Online from: 2008
Subject Area: Built Environment
|Title:||Detecting and validating residential housing submarkets: A geostatistical approach for use in mass appraisal|
|Author(s):||William J. McCluskey, (School of the Built Environment, University of Ulster, Jordanstown, UK), Richard A. Borst, (Cole Layer Trumble Division, Tyler Technologies, Inc., Philadelphia, Pennsylvania, USA)|
|Citation:||William J. McCluskey, Richard A. Borst, (2011) "Detecting and validating residential housing submarkets: A geostatistical approach for use in mass appraisal", International Journal of Housing Markets and Analysis, Vol. 4 Iss: 3, pp.290 - 318|
|Keywords:||Geostatistics, Mass appraisal, Residential property, Segmentation, Submarkets, United States of America|
|Article type:||Research paper|
|DOI:||10.1108/17538271111153040 (Permanent URL)|
|Publisher:||Emerald Group Publishing Limited|
Purpose – The purpose of this paper is to describe a segmentation technique based on geostatistical modeling methods utilizing geographically weighted regression (GWR) to identify submarkets which could be applied within the mass appraisal environment.
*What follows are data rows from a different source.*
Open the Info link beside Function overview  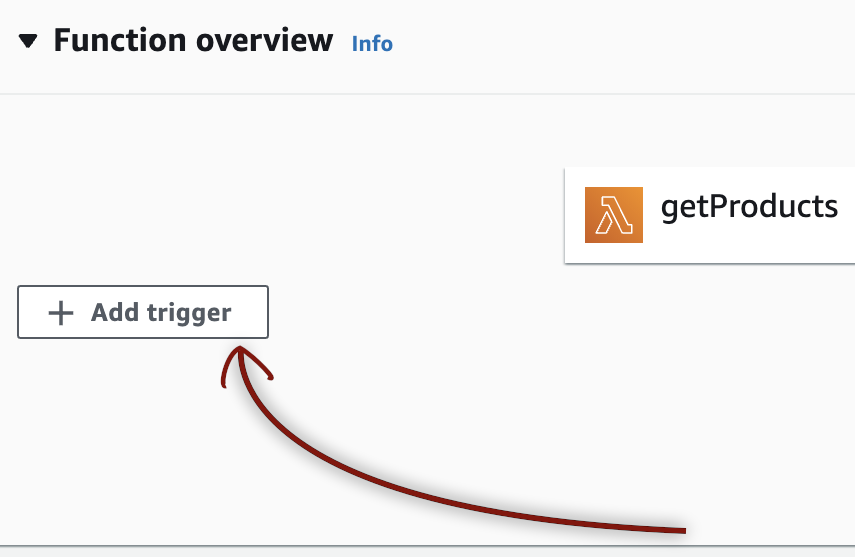point(372,44)
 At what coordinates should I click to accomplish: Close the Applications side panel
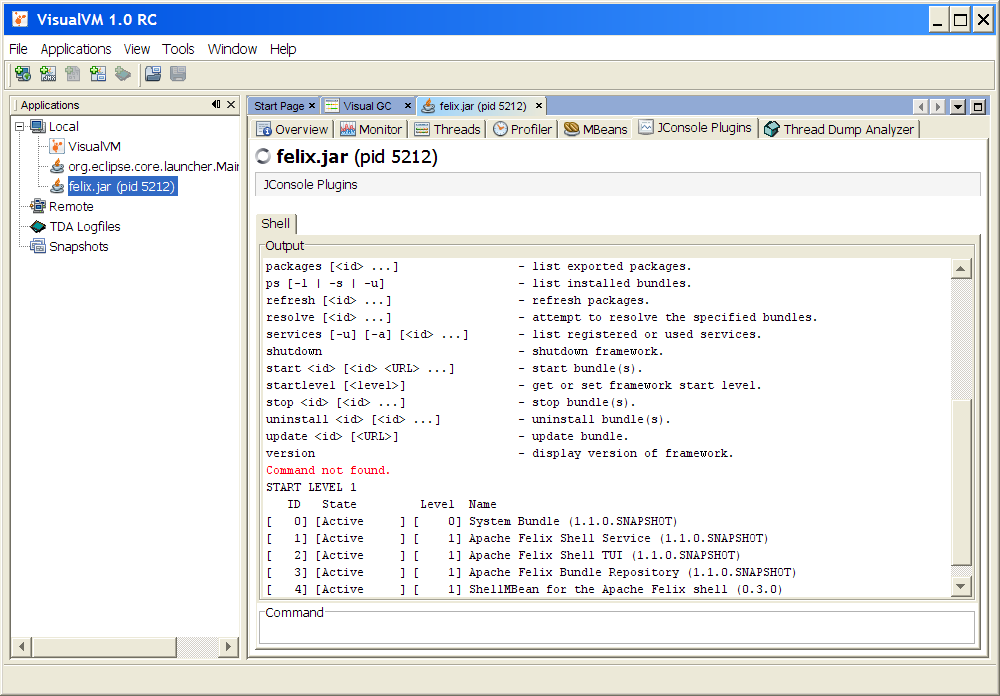coord(231,105)
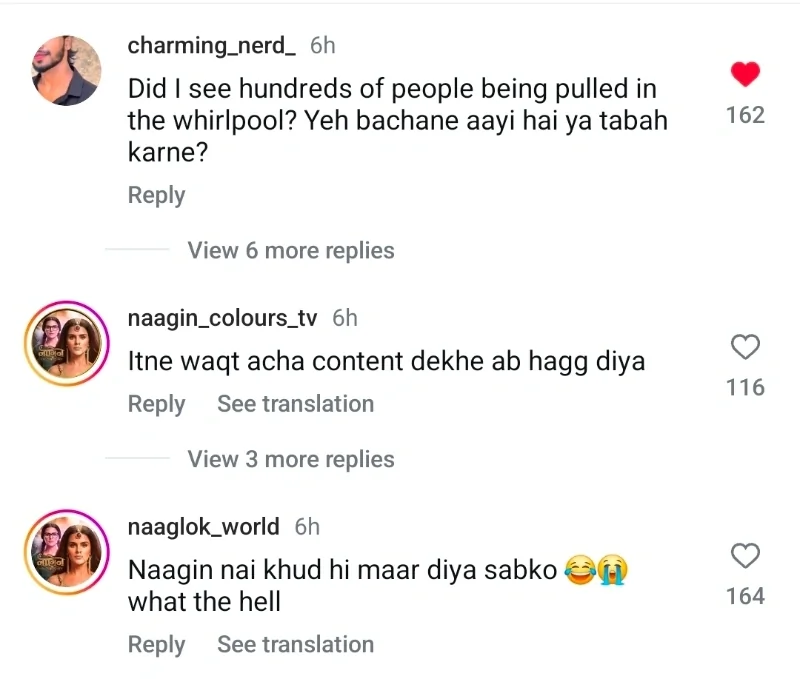The height and width of the screenshot is (679, 800).
Task: Like naaglok_world's comment with heart icon
Action: 745,556
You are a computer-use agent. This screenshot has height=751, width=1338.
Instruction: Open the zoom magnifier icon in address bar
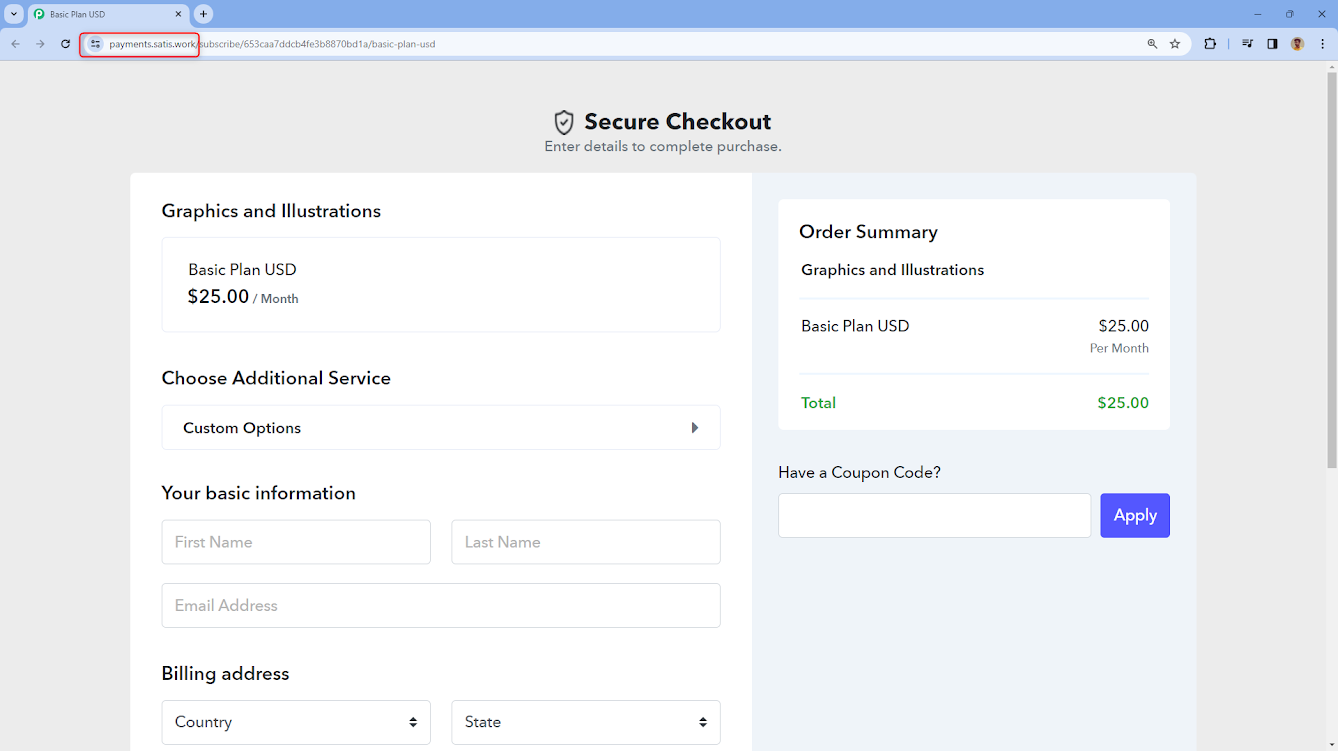coord(1152,44)
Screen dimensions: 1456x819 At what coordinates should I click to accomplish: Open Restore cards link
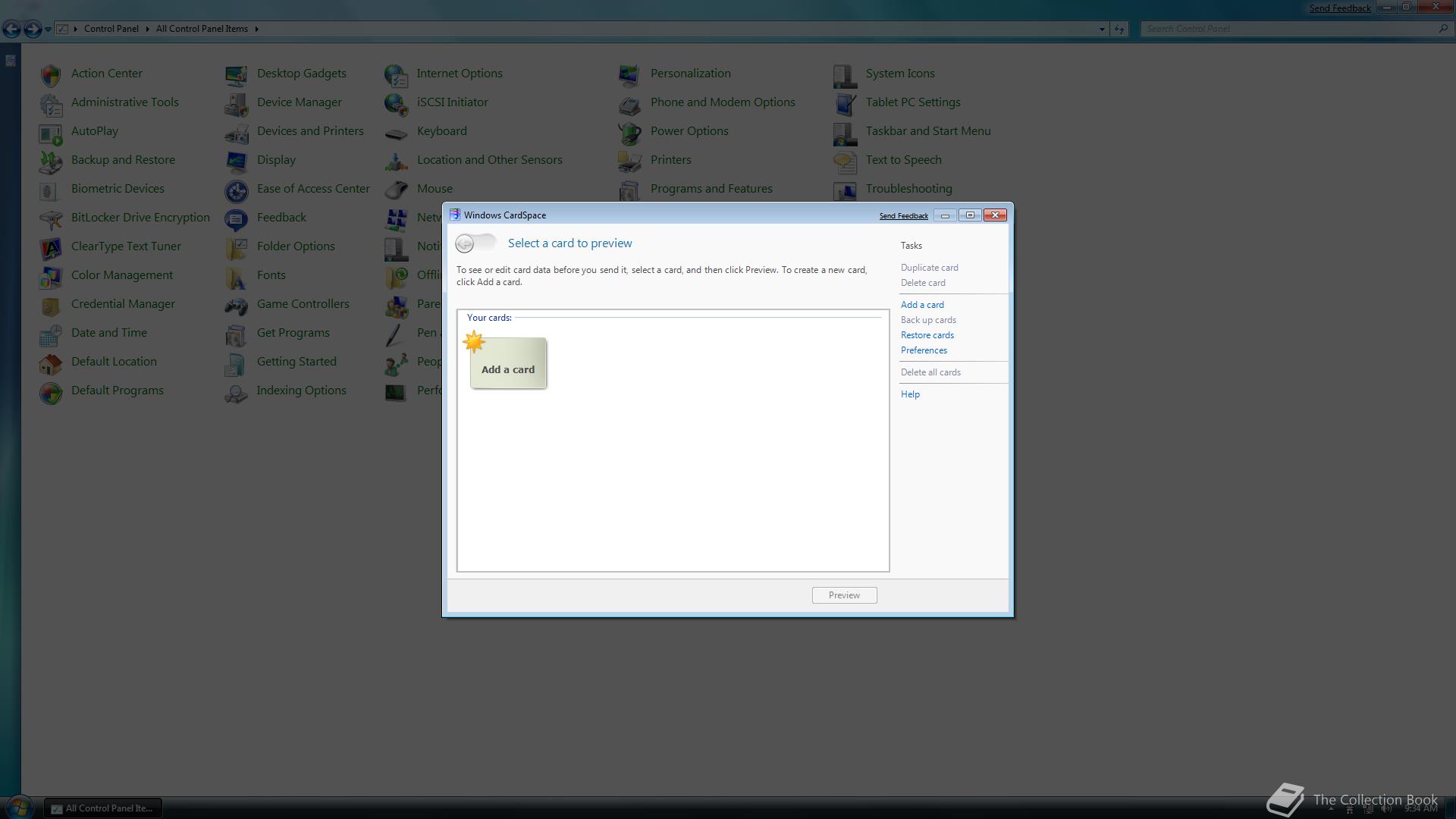(927, 335)
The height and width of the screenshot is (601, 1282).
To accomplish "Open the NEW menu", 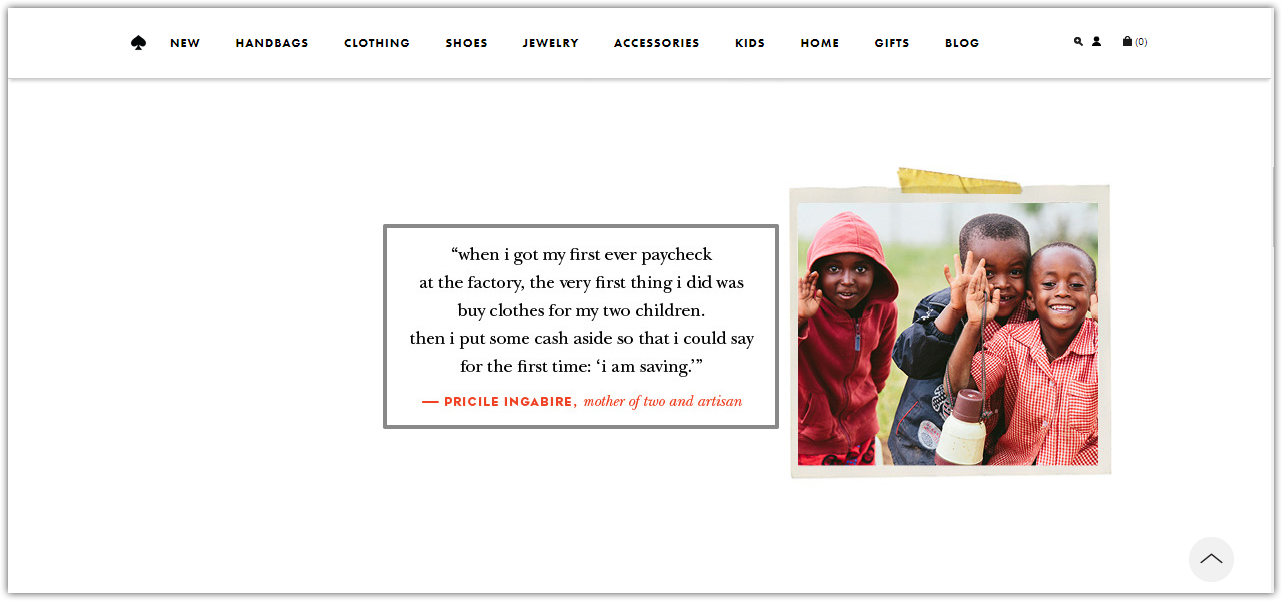I will (x=185, y=43).
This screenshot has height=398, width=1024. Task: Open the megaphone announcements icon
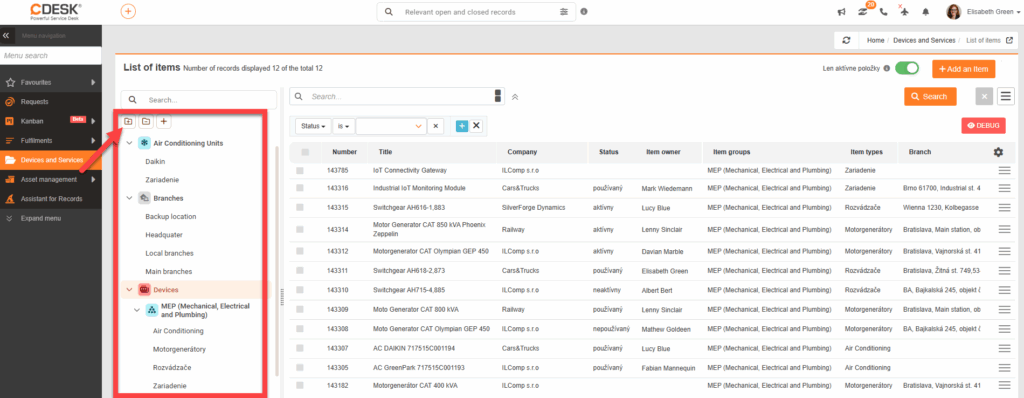(842, 12)
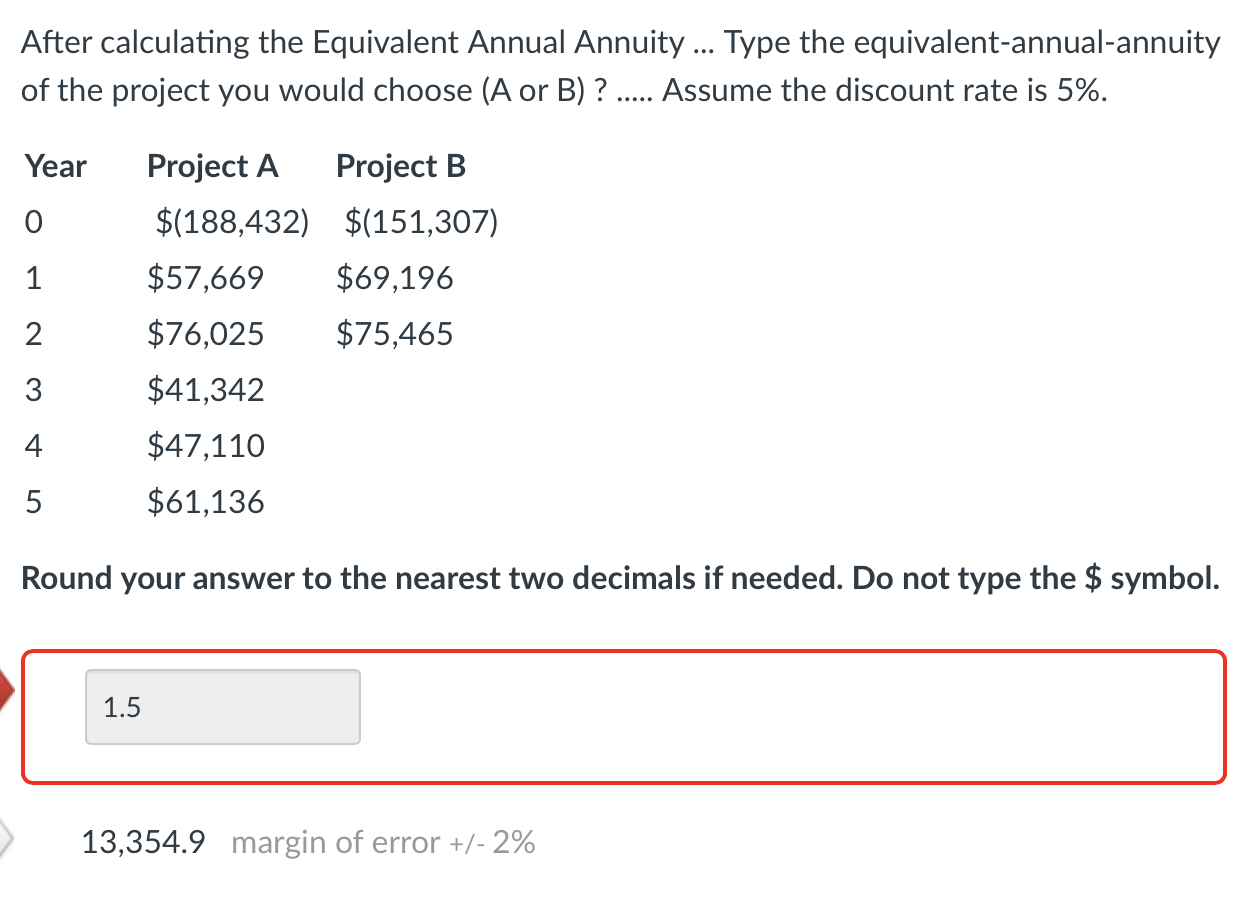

Design/methodology/approach – Given the spatial dimension within which neighbourhoods/submarkets exist, this paper has sought to utilize the geostatistical technique of GWR to identify them.
Findings – The efficacy of the procedure is established by demonstrating improvements in predictive accuracy of the resultant segmented market models as compared to a baseline global unsegmented model for each of the study areas. Optimal number of segments is obtained by measures of predictive accuracy, spatial autocorrelation in the residual errors and the Akaike information criterion.
Research limitations/implications – The three datasets used allowed for an evaluation of the robustness of the method. Nonetheless it would be beneficial to test it on other datasets, particularly from different regions of the world.
Practical implications – Many researchers and mass appraisal practitioners have established the benefit of segmenting a study area into two or more submarkets as a means of incorporating the effects of location within mass valuation models. This approach develops the existing knowledge.
Social implications – The research ultimately is developing more accurate valuation models upon which the property tax is based. This should create an environment of fair and acceptable assessed values by the tax paying community.
Originality/value – The contribution of this work lies in the methodological approach adopted which incorporates a market basket approach developed through a process of GWR. The importance of the research findings illustrate that submarket segmentation need no longer be an arbitrary process.